**PROBLEM TO SOLVE**
All lines with the word "Chuẩn" must be pulled from the entries below.

**EXTRACTED MATERIAL**
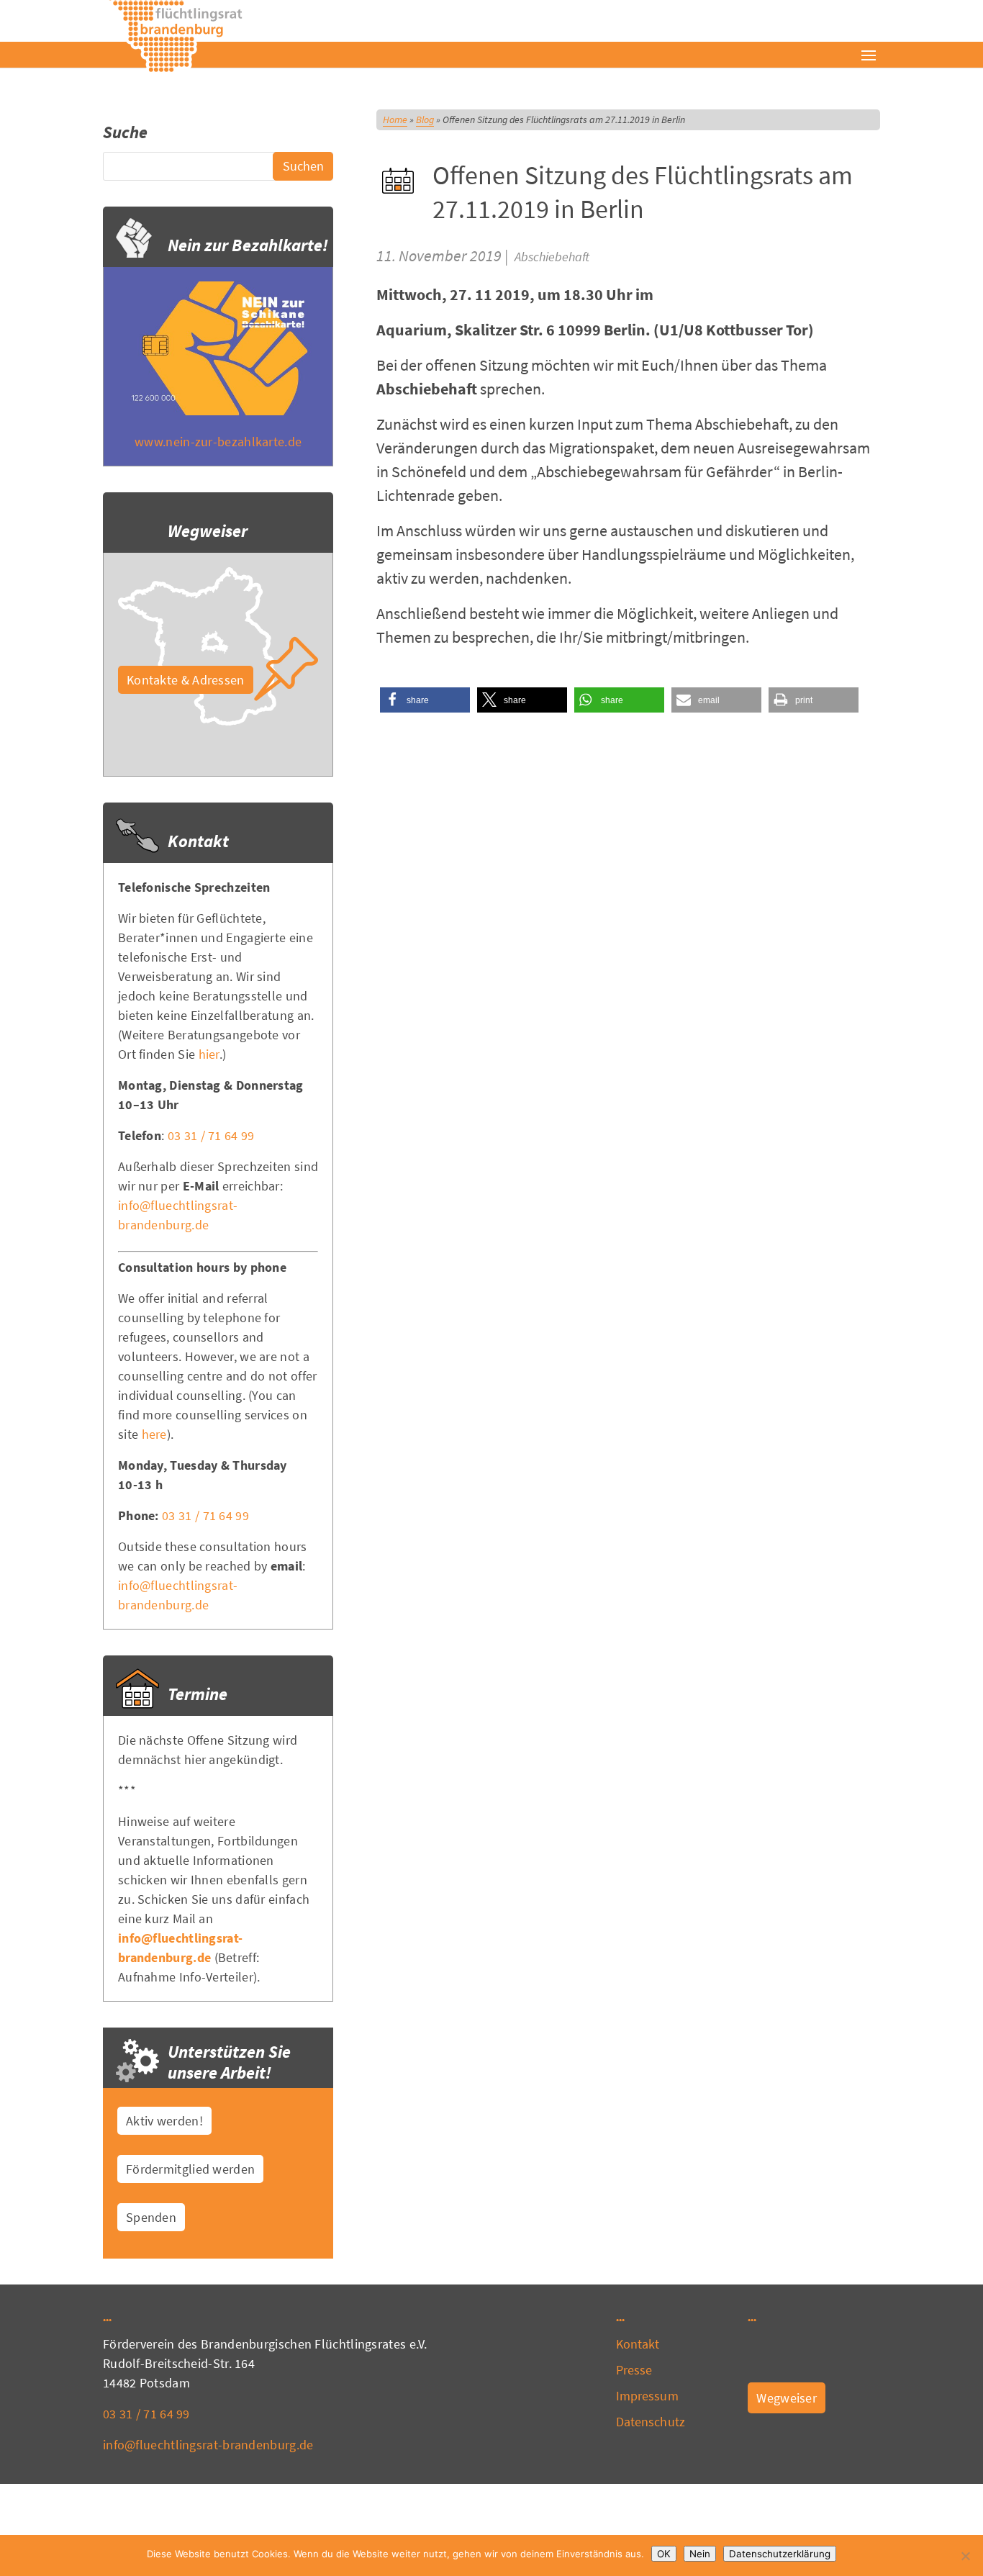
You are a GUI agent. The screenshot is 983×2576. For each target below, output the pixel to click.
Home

* * *

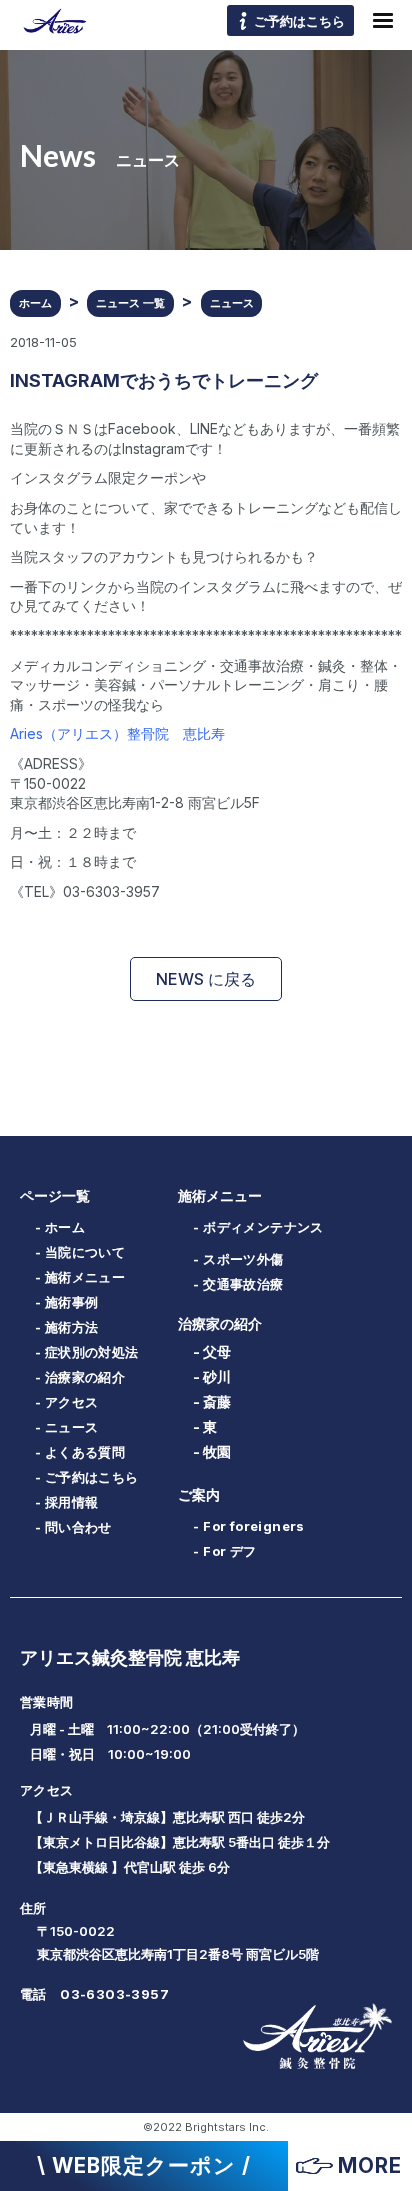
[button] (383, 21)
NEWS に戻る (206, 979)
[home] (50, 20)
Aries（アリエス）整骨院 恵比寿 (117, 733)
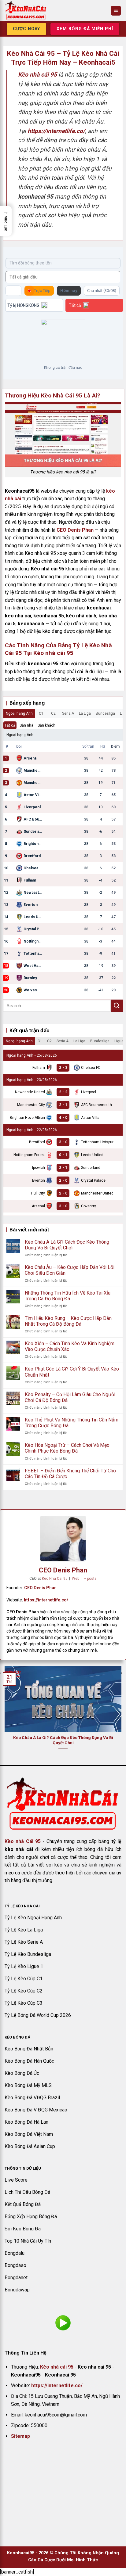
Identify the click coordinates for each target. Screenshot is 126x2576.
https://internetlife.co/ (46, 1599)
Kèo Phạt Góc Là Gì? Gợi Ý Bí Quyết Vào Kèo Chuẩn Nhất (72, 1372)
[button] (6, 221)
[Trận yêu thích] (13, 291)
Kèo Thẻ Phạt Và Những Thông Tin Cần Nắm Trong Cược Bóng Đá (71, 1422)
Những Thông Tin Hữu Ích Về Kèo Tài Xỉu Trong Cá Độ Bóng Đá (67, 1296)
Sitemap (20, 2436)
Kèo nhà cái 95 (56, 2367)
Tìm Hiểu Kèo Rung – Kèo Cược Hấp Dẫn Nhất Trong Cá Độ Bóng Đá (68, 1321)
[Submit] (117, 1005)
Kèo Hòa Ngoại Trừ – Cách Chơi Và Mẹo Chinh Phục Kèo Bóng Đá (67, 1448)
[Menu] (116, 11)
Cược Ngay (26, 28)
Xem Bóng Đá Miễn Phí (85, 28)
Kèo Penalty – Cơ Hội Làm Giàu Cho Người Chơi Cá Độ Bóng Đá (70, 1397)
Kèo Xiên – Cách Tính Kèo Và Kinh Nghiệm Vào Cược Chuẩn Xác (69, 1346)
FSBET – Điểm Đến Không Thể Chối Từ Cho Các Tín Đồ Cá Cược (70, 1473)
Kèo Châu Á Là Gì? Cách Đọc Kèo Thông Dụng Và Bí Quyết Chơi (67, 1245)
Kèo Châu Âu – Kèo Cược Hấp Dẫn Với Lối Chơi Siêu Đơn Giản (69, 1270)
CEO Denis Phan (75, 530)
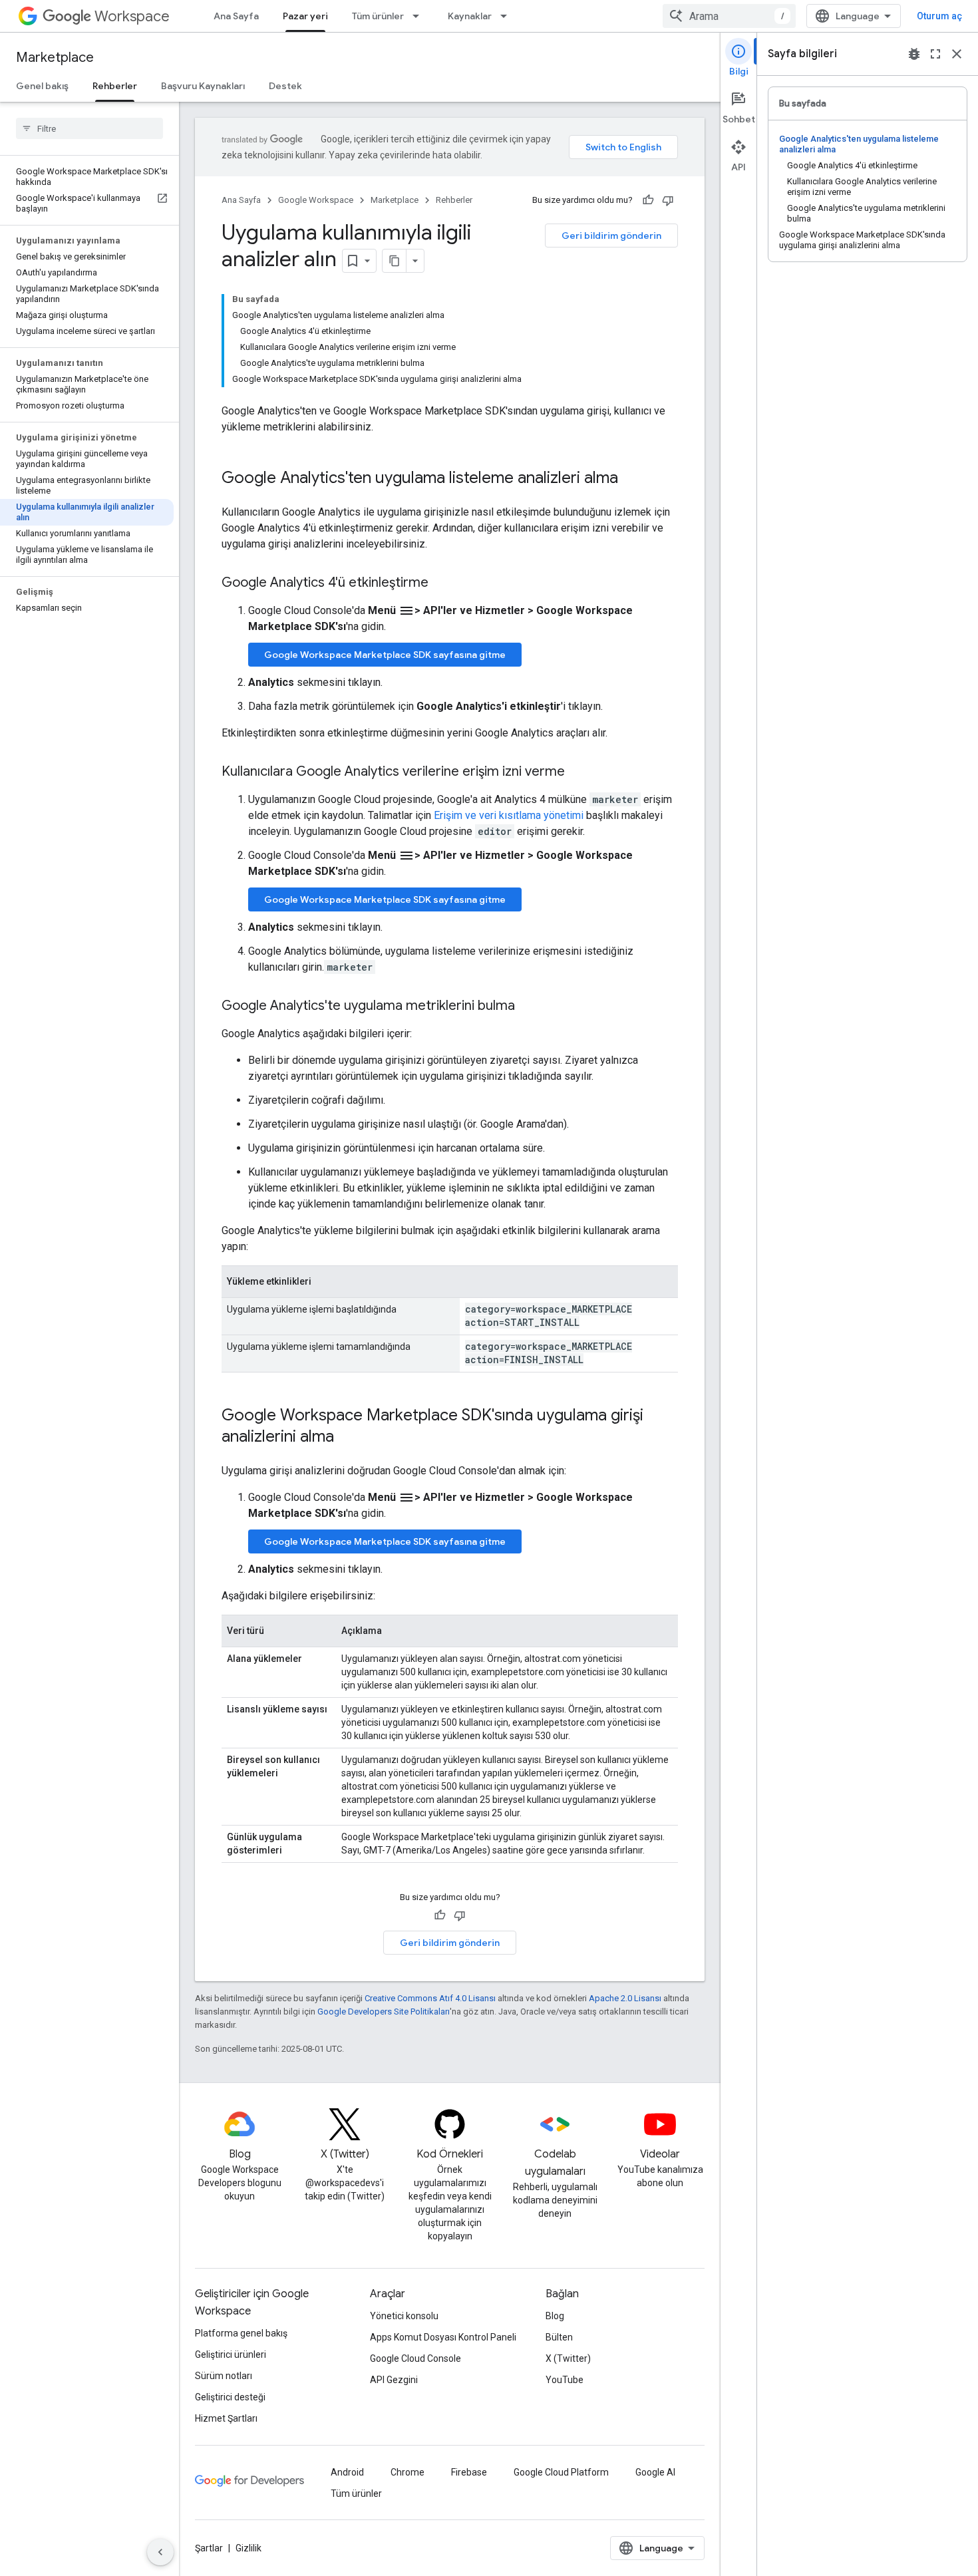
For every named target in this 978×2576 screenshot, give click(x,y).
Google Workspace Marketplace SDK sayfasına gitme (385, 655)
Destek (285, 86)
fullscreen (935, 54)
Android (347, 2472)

==

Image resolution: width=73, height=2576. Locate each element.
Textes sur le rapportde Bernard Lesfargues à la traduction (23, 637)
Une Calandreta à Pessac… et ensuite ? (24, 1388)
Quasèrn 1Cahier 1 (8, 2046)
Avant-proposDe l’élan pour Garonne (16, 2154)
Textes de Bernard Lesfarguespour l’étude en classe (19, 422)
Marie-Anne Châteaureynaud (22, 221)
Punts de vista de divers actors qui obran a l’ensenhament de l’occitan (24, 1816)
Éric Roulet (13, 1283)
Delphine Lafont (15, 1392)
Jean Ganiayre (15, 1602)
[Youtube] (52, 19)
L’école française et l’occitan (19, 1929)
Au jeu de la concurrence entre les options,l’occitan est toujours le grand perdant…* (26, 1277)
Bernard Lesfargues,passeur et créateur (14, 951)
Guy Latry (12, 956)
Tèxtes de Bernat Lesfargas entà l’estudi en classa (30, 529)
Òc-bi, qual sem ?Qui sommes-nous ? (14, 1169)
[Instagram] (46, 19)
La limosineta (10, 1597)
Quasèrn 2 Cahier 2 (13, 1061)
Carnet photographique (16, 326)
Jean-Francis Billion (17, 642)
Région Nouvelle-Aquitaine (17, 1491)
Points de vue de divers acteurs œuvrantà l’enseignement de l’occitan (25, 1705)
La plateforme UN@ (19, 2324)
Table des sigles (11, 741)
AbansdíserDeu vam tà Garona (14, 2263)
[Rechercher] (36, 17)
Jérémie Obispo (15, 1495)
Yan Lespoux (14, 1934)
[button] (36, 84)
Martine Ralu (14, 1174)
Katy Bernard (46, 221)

**RESULT FOR THIS TASK**
Kèo Phạt Góc Là Gì? Gợi Ý Bí Quyết Vào Kèo Chuẩn Nhất (72, 1372)
Kèo Xiên – Cách Tính Kèo Và Kinh Nghiệm Vào Cược Chuẩn Xác (69, 1346)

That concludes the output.